In the first week or two, clarify your own goals. Rough income needs, non-negotiables, Social Security timing, healthcare coverage, and what you actually want the money to do. This part doesn’t involve an advisor at all, and it changes every conversation that follows.

In weeks three and four, get referrals from people you trust (not from a seminar), and screen three to five candidates. Look them up on the SEC’s adviser disclosure site or FINRA BrokerCheck. Narrow to two or three.

In weeks five through eight, meet each finalist at least twice. Ask the questions above. Review their Form ADV and CRS. Compare how they answered the same questions. Then make the decision when you’re ready, not when they are.


Who Should Take This Seriously

  • Anyone turning 60 to 67 with a 401(k), 403(b), or similar plan worth more than $250,000
  • Recent retirees who’ve been contacted by more than one advisor in the past 90 days
  • People leaving an employer with company stock in their plan (NUA territory)
  • Anyone being pitched an indexed or fixed annuity as a rollover solution
  • Couples where one spouse is handling all financial conversations alone

Who Should Pause Before Acting

  • Anyone facing pressure to decide within a week
  • People who haven’t yet clarified their retirement income needs
  • Retirees who haven’t pulled their current 401(k) fee disclosure
  • Anyone considering a rollover without checking separation-of-service age rules
  • People who’ve only talked to one advisor so far

The Bottom Line

Peak 65 is real. The money in motion is real. The competition for your rollover is real.

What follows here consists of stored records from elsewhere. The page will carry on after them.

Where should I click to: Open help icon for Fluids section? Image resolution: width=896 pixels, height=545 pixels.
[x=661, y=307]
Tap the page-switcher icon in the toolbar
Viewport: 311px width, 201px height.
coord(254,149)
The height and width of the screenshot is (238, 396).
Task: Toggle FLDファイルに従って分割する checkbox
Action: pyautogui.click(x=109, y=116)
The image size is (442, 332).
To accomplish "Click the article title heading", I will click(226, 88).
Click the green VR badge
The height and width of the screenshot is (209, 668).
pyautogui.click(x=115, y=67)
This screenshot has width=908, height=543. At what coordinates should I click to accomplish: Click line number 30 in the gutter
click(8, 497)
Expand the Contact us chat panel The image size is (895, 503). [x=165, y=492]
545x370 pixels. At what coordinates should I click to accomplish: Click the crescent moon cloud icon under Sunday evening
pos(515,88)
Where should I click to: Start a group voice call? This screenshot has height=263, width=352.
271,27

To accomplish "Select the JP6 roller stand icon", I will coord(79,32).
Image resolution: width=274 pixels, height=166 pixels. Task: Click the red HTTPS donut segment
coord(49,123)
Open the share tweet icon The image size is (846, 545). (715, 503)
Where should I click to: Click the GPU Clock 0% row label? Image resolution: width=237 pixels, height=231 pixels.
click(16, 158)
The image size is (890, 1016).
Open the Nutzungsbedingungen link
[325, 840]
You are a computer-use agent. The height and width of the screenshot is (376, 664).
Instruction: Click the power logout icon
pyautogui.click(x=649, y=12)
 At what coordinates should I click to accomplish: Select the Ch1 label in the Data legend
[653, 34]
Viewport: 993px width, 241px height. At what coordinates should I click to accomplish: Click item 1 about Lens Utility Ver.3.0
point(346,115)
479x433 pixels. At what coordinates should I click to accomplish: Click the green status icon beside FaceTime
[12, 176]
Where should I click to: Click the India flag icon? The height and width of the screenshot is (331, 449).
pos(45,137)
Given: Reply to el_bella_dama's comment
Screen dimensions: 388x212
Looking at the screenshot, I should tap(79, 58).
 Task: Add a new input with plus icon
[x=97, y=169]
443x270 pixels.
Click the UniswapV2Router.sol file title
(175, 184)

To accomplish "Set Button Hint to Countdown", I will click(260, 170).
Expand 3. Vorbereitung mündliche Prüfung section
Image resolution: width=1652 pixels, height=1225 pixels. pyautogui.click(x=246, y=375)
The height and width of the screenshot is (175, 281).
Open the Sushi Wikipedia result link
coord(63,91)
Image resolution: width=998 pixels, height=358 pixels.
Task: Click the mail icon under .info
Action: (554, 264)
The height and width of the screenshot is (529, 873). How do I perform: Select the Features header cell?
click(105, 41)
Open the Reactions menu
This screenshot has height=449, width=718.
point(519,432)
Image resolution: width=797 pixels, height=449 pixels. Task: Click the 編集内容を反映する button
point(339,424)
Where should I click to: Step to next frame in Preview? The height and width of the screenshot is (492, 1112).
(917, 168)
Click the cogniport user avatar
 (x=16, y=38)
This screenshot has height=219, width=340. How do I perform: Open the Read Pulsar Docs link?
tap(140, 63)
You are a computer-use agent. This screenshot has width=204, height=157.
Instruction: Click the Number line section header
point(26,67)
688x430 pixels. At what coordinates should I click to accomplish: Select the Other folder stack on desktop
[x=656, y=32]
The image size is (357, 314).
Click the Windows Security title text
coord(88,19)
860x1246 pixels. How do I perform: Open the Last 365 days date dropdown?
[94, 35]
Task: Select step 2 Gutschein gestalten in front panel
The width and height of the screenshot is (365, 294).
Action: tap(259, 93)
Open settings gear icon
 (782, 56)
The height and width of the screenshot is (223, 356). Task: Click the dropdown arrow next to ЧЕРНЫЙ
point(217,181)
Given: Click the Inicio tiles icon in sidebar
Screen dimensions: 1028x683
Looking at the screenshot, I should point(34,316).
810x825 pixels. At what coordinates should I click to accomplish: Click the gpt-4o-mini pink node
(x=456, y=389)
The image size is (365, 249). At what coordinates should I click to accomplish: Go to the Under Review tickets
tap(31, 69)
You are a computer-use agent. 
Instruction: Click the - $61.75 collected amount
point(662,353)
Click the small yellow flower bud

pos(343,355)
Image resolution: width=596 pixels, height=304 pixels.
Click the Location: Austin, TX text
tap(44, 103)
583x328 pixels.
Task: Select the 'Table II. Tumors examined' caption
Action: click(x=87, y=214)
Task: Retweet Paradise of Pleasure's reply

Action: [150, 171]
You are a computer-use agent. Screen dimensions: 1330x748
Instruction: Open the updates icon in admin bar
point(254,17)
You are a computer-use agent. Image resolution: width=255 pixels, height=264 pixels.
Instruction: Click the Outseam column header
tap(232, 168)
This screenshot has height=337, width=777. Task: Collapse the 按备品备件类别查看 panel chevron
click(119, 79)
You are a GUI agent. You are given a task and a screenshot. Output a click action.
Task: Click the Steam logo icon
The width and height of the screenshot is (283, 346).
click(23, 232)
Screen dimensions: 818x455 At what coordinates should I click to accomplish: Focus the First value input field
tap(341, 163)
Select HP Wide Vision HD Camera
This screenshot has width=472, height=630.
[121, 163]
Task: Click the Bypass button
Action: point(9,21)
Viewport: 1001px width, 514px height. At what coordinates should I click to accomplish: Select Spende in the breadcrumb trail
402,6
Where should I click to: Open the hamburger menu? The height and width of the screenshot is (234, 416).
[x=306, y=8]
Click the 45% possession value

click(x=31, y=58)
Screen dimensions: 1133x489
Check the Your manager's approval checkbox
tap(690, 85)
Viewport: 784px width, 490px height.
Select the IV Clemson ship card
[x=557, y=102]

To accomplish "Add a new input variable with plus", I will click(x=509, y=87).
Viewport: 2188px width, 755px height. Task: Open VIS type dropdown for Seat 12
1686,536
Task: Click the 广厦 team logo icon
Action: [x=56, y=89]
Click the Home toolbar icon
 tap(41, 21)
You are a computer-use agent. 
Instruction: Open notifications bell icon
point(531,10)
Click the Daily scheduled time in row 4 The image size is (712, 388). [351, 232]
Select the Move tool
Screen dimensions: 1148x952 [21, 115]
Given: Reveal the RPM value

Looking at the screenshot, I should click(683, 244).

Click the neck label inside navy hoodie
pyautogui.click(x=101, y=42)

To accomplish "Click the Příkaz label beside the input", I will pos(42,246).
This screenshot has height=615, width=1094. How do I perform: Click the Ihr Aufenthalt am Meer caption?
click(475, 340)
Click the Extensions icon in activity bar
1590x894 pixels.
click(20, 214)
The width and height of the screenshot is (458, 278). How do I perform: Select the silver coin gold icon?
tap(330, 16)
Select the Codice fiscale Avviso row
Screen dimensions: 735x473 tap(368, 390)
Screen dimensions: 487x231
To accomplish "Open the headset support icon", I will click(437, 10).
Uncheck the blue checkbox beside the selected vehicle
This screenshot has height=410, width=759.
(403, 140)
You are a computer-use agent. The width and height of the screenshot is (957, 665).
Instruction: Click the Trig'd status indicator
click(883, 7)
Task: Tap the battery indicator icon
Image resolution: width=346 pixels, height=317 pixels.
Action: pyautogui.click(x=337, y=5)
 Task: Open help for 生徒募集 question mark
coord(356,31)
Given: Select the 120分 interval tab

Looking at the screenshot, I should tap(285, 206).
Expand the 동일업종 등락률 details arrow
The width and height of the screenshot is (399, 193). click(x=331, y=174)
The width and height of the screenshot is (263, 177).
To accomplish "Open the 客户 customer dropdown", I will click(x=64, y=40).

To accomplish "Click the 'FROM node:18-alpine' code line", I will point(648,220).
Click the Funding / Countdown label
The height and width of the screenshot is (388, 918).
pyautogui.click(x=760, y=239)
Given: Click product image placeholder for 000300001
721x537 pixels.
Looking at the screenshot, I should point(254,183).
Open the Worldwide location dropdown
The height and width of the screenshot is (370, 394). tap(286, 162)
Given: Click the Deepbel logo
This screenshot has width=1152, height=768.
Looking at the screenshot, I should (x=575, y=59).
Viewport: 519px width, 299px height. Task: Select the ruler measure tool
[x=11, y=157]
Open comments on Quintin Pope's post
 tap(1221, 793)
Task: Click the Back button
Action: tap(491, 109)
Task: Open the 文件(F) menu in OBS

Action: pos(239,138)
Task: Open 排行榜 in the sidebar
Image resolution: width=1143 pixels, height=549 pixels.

None of that is a reason to panic, and none of it is a reason to move fast.

The retirees who come out of this moment in good shape five and ten years from now will be the ones who treated the advisor decision like the biggest financial hire of their lives. Because it is. Interview multiple fiduciaries. Read the documents. Ask the hard questions. Let silence sit in the room when the answer feels rehearsed.

A good advisor wants you to take your time. That alone tells you most of what you need to know.

This content is for informational purposes only and does not constitute financial, tax, or legal advice. Consult a qualified fiduciary advisor before making significant financial decisions.